New Data on Stroke Incidence Rates by Race – Medscape – January 12, 2024 — https://www.medscape.com/viewarticle/new-data-stroke-incidence-rates-race

And my favorite Saturday morning medical update…

But studies also have shown that once people stop taking these drugs — either by choice, because of shortage, or lack of access — they regain most, if not all, the weight they lost. Arguably more frustrating is the fact that those who continue on the drug eventually reach a plateau, at which point, the body seemingly stubbornly refuses to lose more weight. Essentially, it stabilizes at its set point, said Fatima Cody Stanford, MD, MPH, MPA, MBA, an obesity medicine physician at Massachusetts General Hospital and associate professor at Harvard Medical School in Boston.

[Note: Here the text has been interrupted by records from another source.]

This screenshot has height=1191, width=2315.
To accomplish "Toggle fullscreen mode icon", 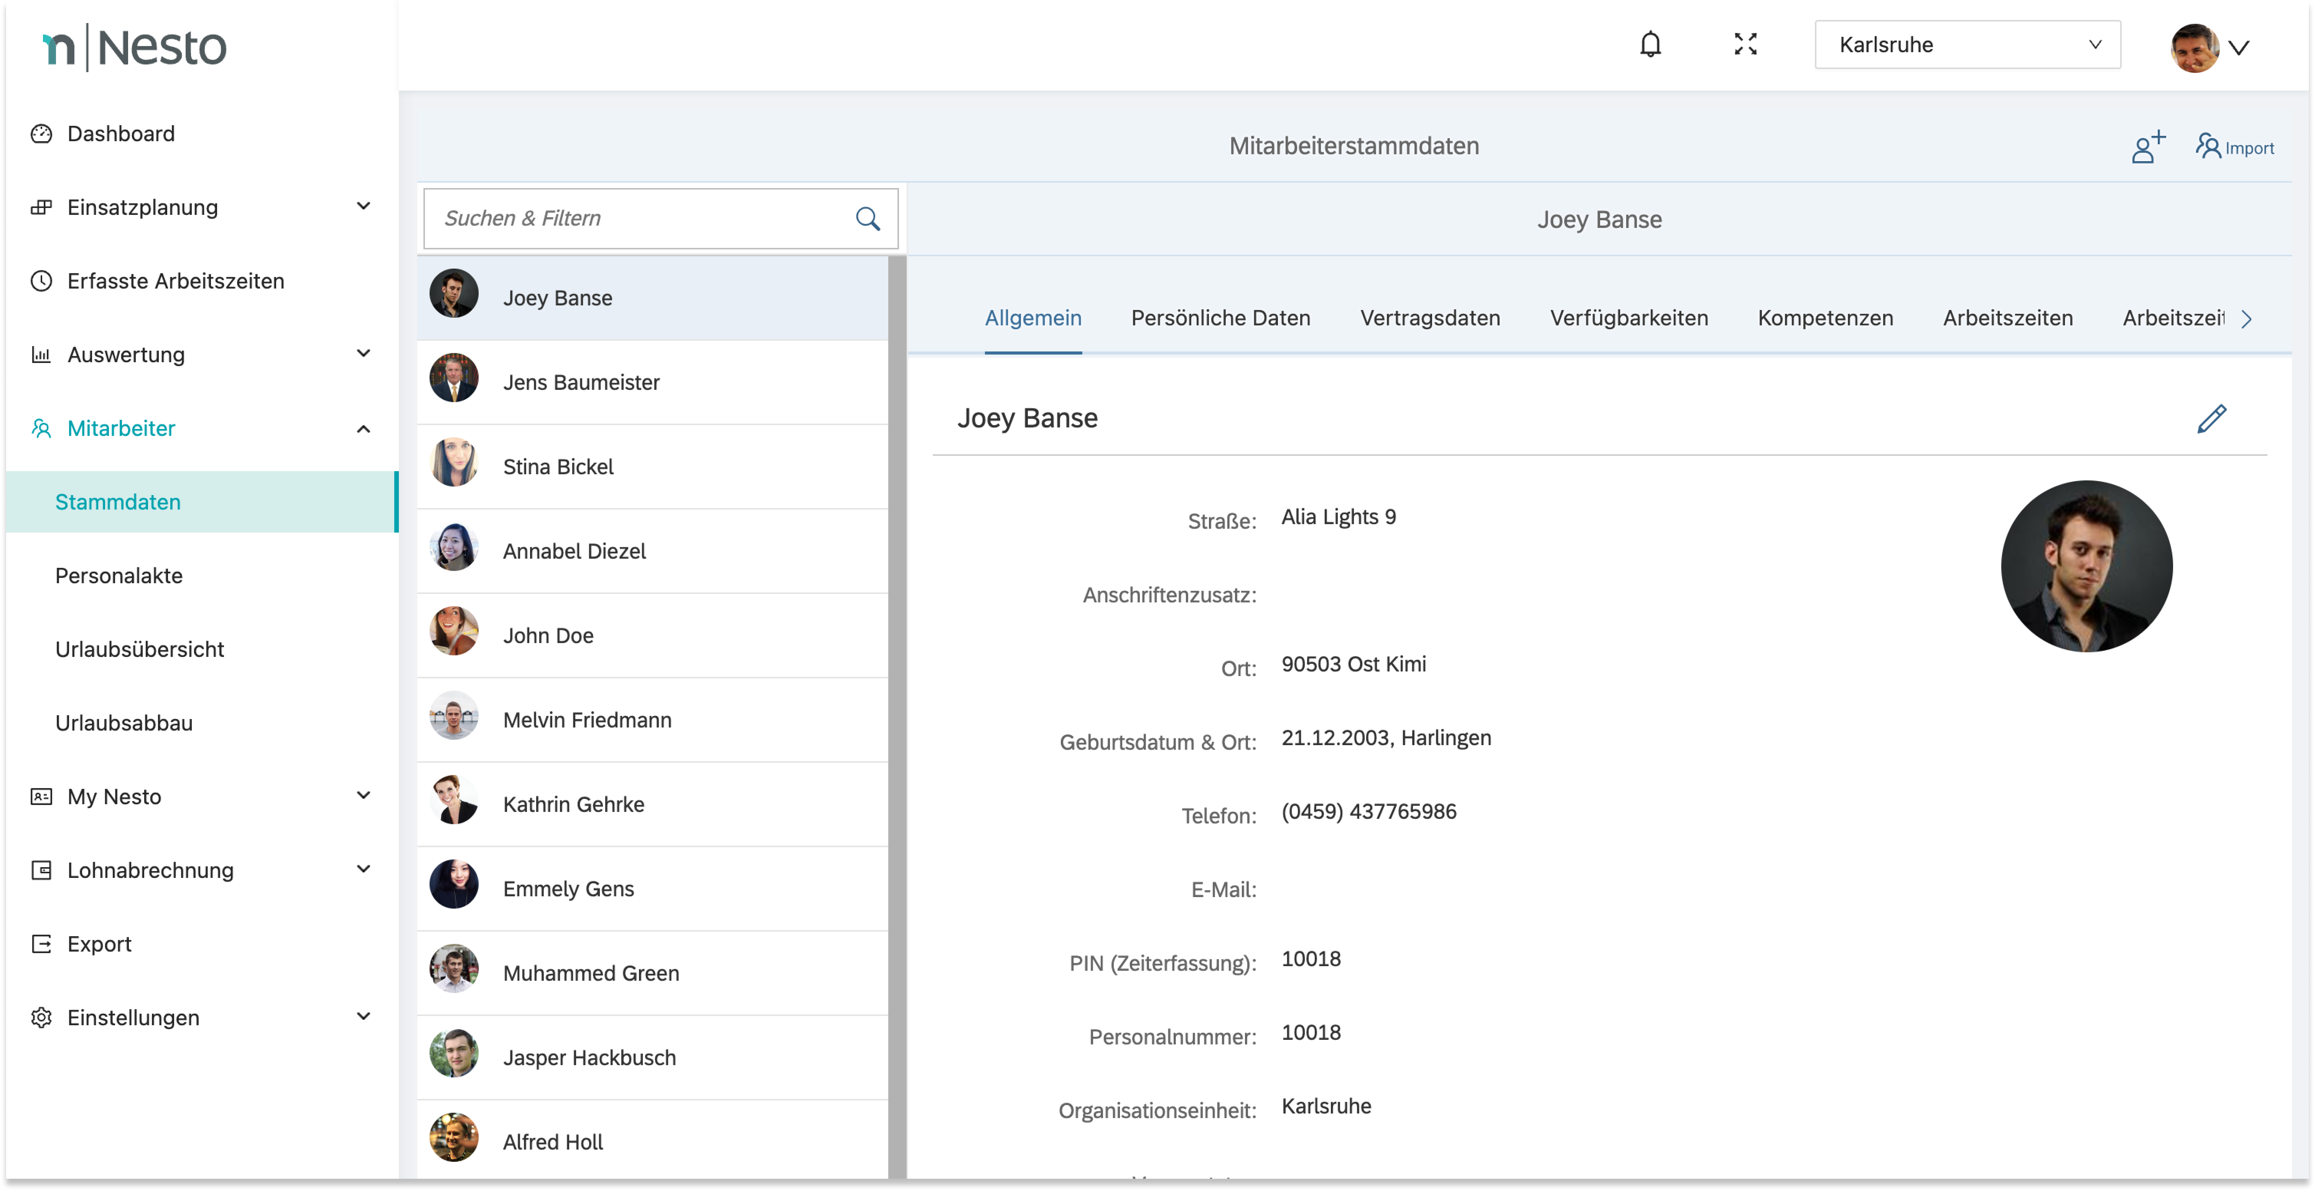I will pos(1745,45).
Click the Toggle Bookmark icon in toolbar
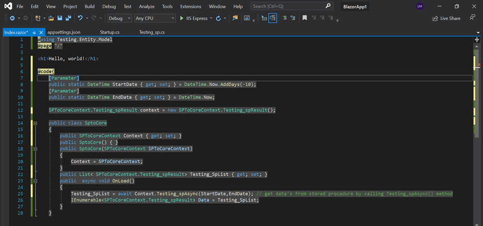 pos(304,18)
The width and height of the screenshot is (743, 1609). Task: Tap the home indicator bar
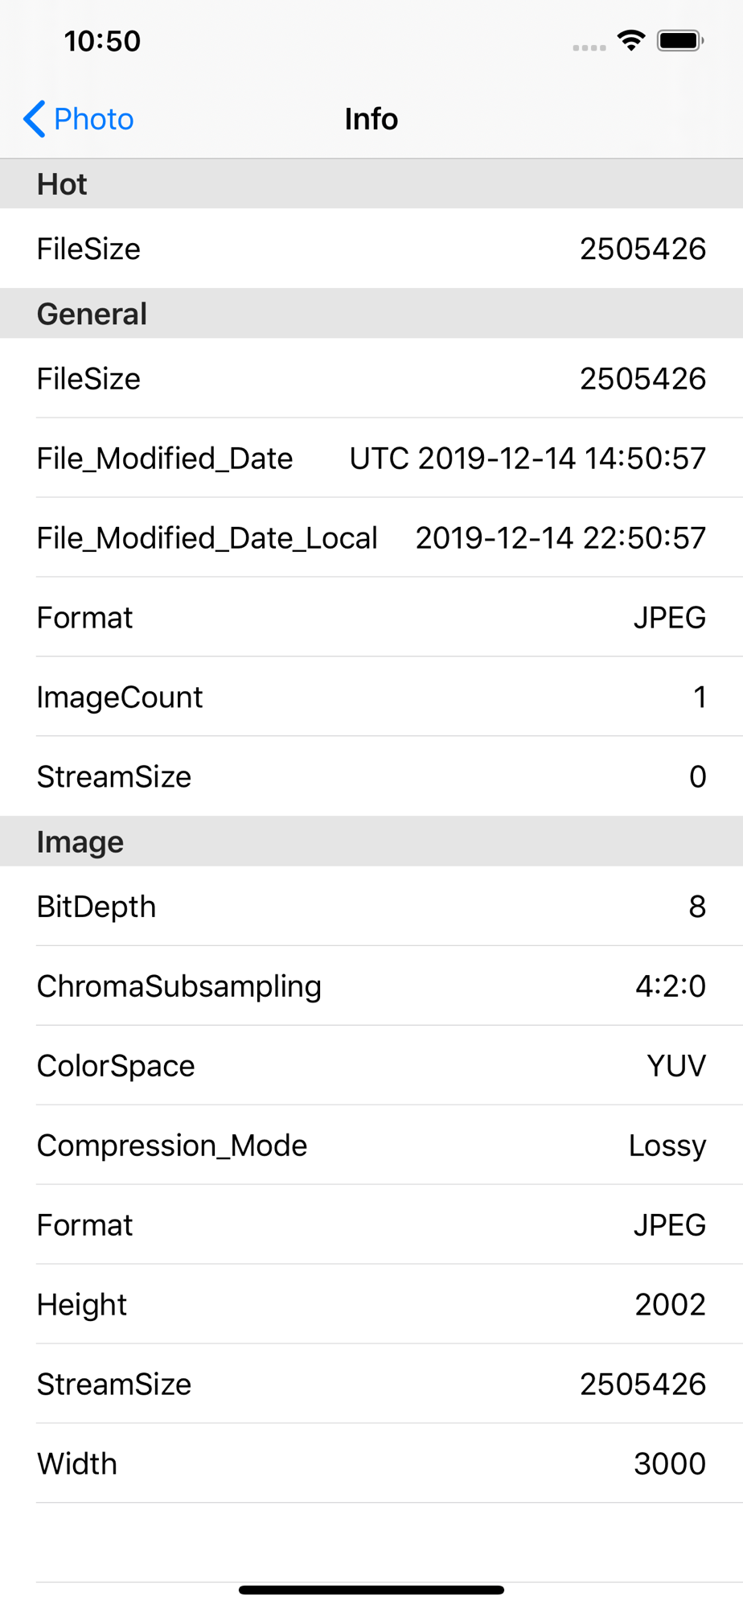(372, 1590)
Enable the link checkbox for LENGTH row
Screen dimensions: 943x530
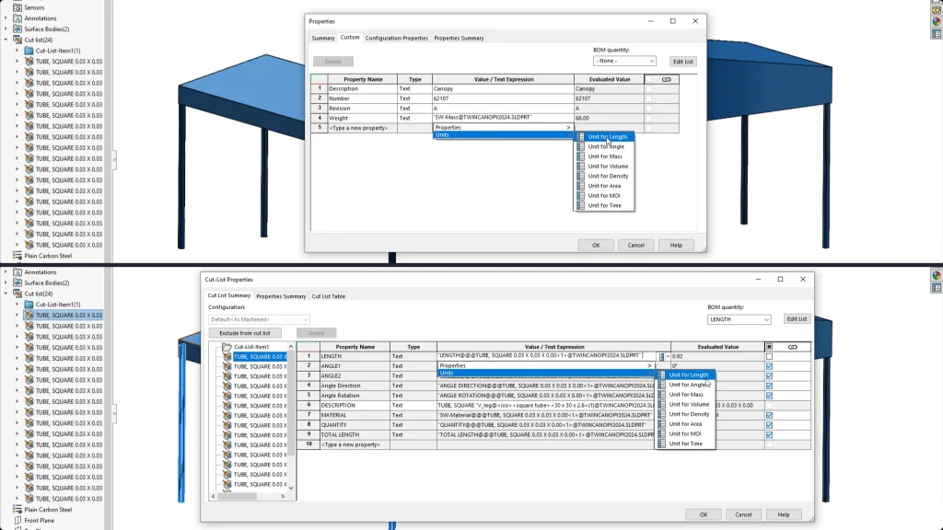[x=769, y=356]
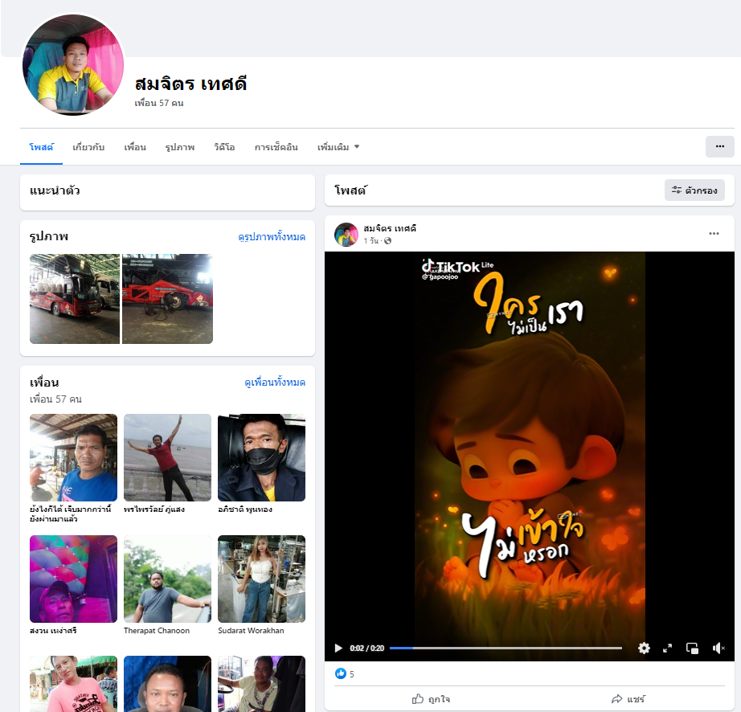Open the การเช็คอิน tab
741x712 pixels.
pos(276,147)
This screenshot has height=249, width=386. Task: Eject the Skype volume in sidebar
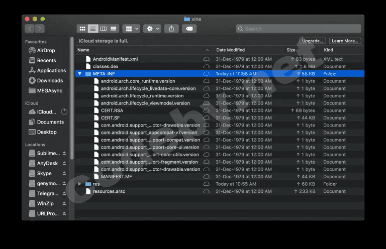(x=64, y=173)
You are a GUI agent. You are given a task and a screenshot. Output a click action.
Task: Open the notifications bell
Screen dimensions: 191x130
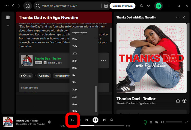point(141,6)
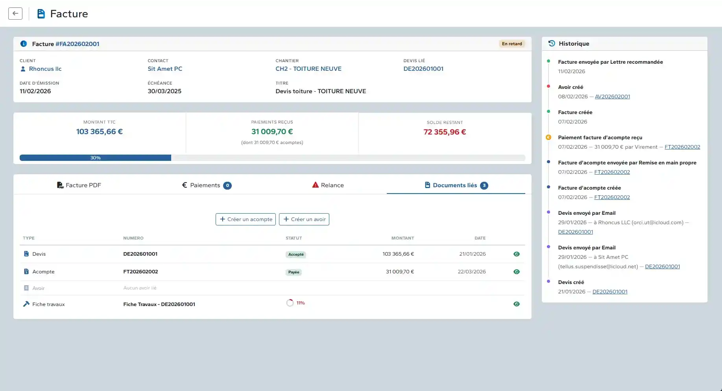Screen dimensions: 722x391
Task: Click the Créer un avoir button
Action: click(x=304, y=219)
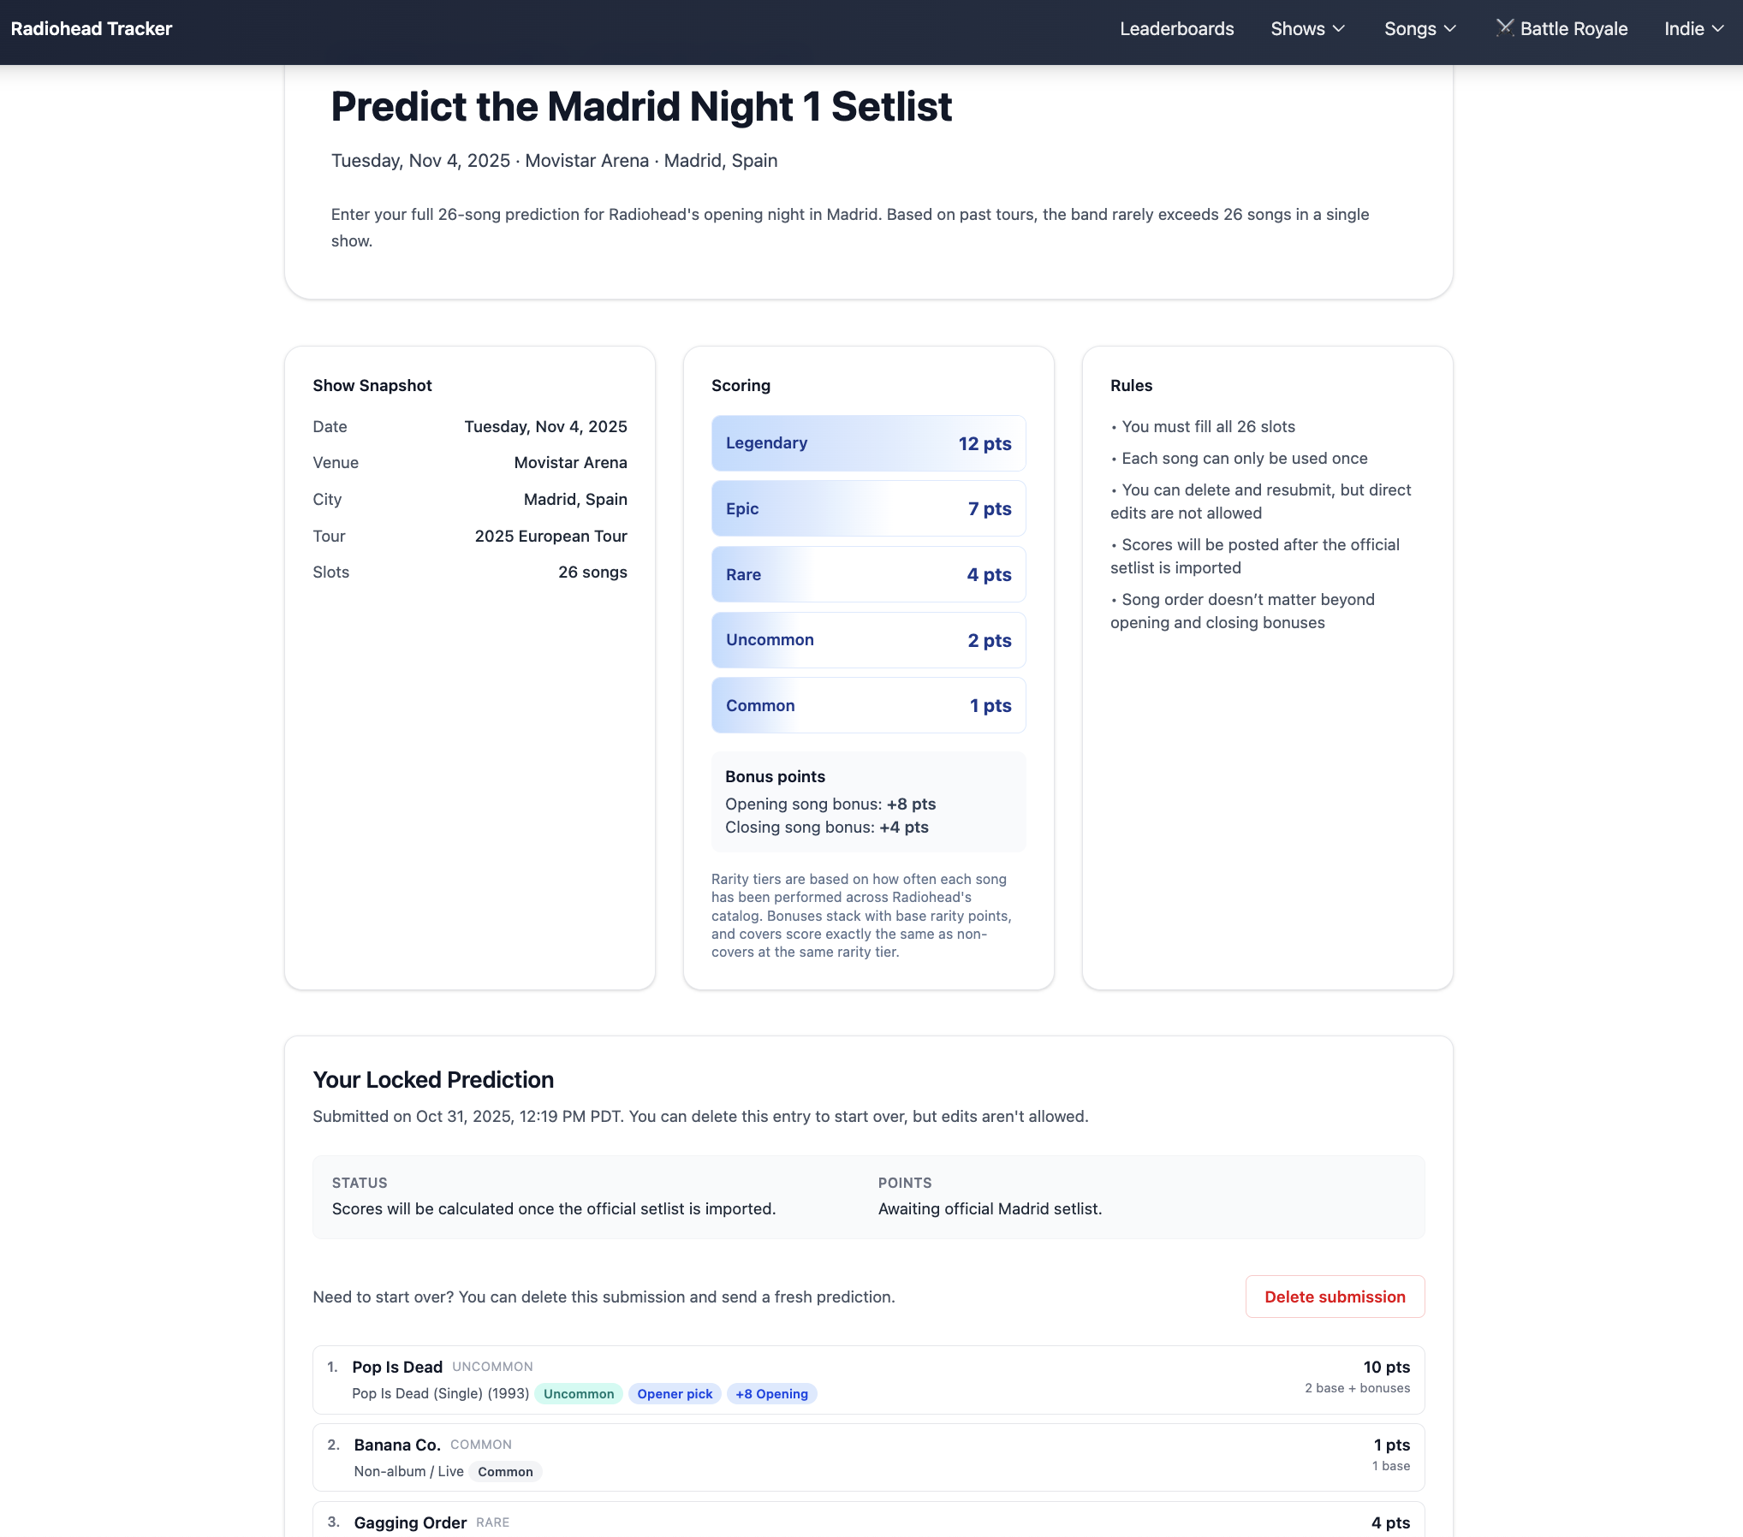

Every study of weight loss drugs done over the past 40 years or so shows a plateau, Stanford told Medscape Medical News. “If you look at the phentermine/topiramate studies, there’s a plateau. If you look at the bupropion/naltrexone studies, there’s a plateau. Or if we look at bariatric surgery, there’s a plateau. And it’s the same for the newer GLP-1 drugs.”

The reason? “It really depends on where the body gets to,” Stanford said. “The body knows what it needs to do to maintain itself, and the brain knows where it’s supposed to be. And when you lose weight and reach what you feel is a lower set point, the body resists.”When the body goes below its set point, the hunger hormone ghrelin, which is housed in the brain, gets reactivated and gradually starts to reemerge, she explained. GLP-1, which is housed in the distal portion of the small intestine and in the colon, also starts to reemerge over time.

Why Do GLP-1 Drugs Stop Working, and What to Do About It? – Medscape – January 12, 2024 — https://www.medscape.com/viewarticle/why-do-glp-1-drugs-stop-working-and-what-do-about-it

That’s it for this Saturday. Time to go to the Y and read a book later.

But I Lost 25 pounds!

The recent analysis in JAMA focused on serious stomach disorders and GLP-1 agonists.

Researchers in Canada compared safety outcomes for GLP-1 agonists and bupropion-naltrexone, an older class of weight-loss medication. The retrospective analysis included 4144 people with obesity who were prescribed liraglutide, 613 prescribed semaglutide, and 654 prescribed the older treatment. People with a diabetes code in their health record were excluded from the study.

The GLP-1 group had a 9 times greater risk of pancreatitis, a 4 times greater risk of bowel obstruction, and a more than 3 times greater risk of gastroparesis, which causes stomach paralysis. The absolute risks in the GLP-1 group, however, were all about 1% or less per year of GLP-1 use. And semaglutide and liraglutide were not associated with biliary disease, which affects the gallbladder and bile production.

As Semaglutide’s Popularity Soars, Rare but Serious Adverse Effects Are Emerging — https://jamanetwork.com/journals/jama/fullarticle/2812192

Sorry, but as a reasonably normal human who lost >200 pounds without surgery or drugs I just don’t get it. We all want the easy way out I guess.